▸ Estratto

LA DIFESA DEL MEDICO: COLPA DEI CONTROLLORI CHE NON CONTROLLANO

Più che una linea difensiva, quella del medico Granito, è apparsa una indiretta ammissione di consapevolezza. Appigli normativi assenti, Granito ha come attribuito ai vertici aziendali delle Asl, «una palese condotta omissiva», per non aver svolto dei controlli, «anche minimi», che «facilmente “evidenziato” le doppie attività ed i molteplici incarichi svolti». Anche un «minimo controllo diligente», avrebbe agevolato il «“disvelamento”» delle illegittimità. La «immediata conoscibilità» delle sovrapposizioni di incarico, sarebbero emerse, è stato sostenuto da Granito, tramite semplice «consultazione banca dati».

Per cui, seguendo il ragionamento, l’omessa vigilanza e l’assenza di controllo da parte dell’Asp, «aveva reso possibile la tacita continuazione dell’incarico lavorativo». Più che un esonero di responsabilità, muovendosi nell’alveo della linea difensiva, quanto detto, a limite, sembrerebbe utile, in maniera astratta e puramente teorica, a una chiamata in correità. Ma non è tutto. Perchè nell’assalto finale dell’arringa, il massimo sforzo concettuale.

▸ Campione di dati
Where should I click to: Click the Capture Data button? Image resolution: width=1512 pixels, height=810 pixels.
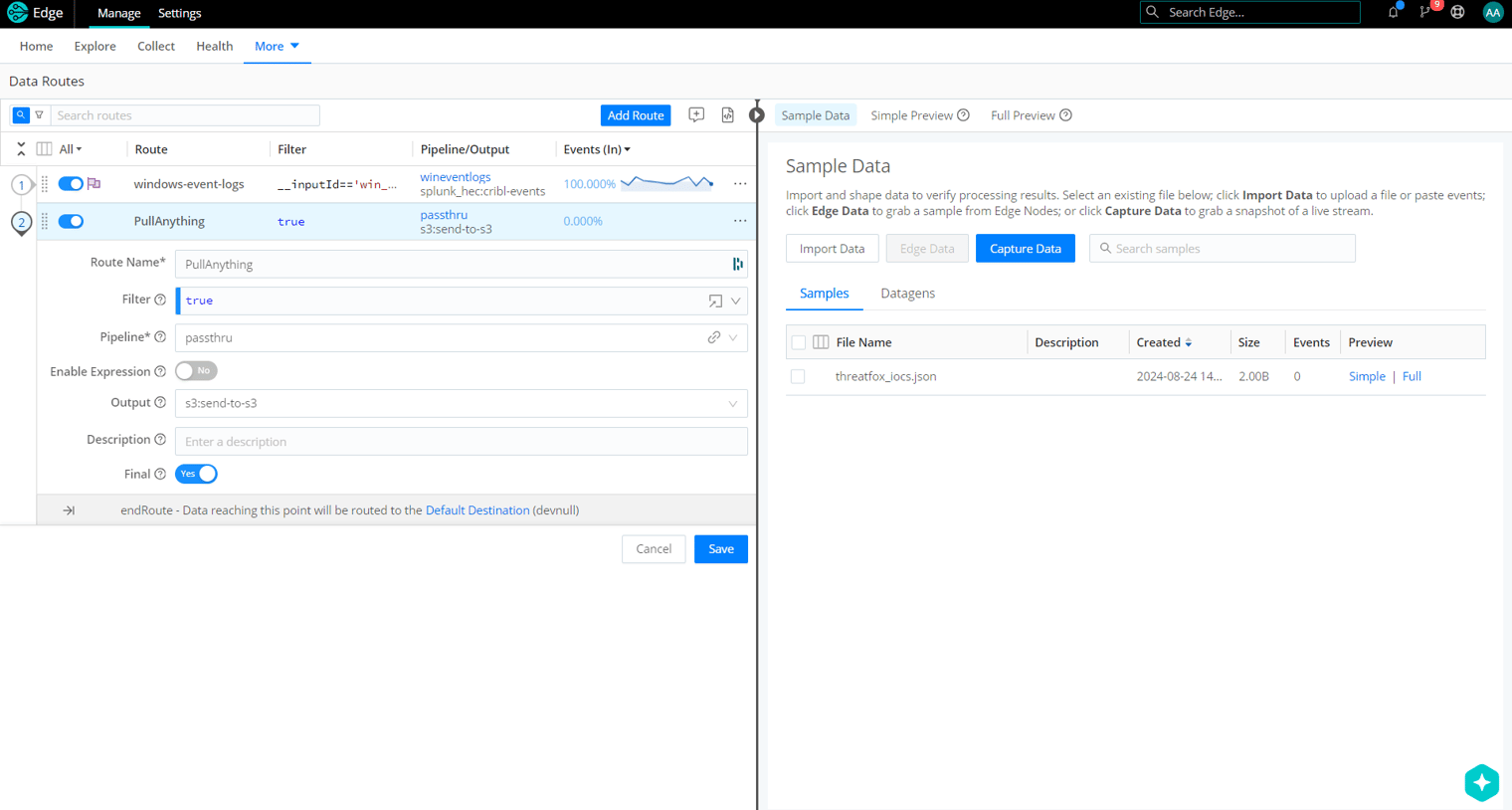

▸ Elenco attività
• A. Secondo l'estratto, a chi ha attribuito Granito «una palese condotta omissiva»?
• B. Aggiorna il passo dell'estratto che comincia con "Per cui, seguendo" e finisce con "massimo sforzo concettuale.", mettendo "azienda sanitaria" al posto di "Asp".
• C. Elenca tutte le espressioni che il primo paragrafo dell'estratto riporta tra virgolette basse « ».
Per rispondere, basati soltanto sull'estratto.

▸ Risposte alle attività
• A. Ai vertici aziendali delle Asl.

• B.
Per cui, seguendo il ragionamento, l’omessa vigilanza e l’assenza di controllo da parte dell’azienda sanitaria, «aveva reso possibile la tacita continuazione dell’incarico lavorativo». Più che un esonero di responsabilità, muovendosi nell’alveo della linea difensiva, quanto detto, a limite, sembrerebbe utile, in maniera astratta e puramente teorica, a una chiamata in correità. Ma non è tutto. Perchè nell’assalto finale dell’arringa, il massimo sforzo concettuale.

• C.
«una palese condotta omissiva»
«anche minimi»
«facilmente “evidenziato” le doppie attività ed i molteplici incarichi svolti»
«minimo controllo diligente»
«“disvelamento”»
«immediata conoscibilità»
«consultazione banca dati»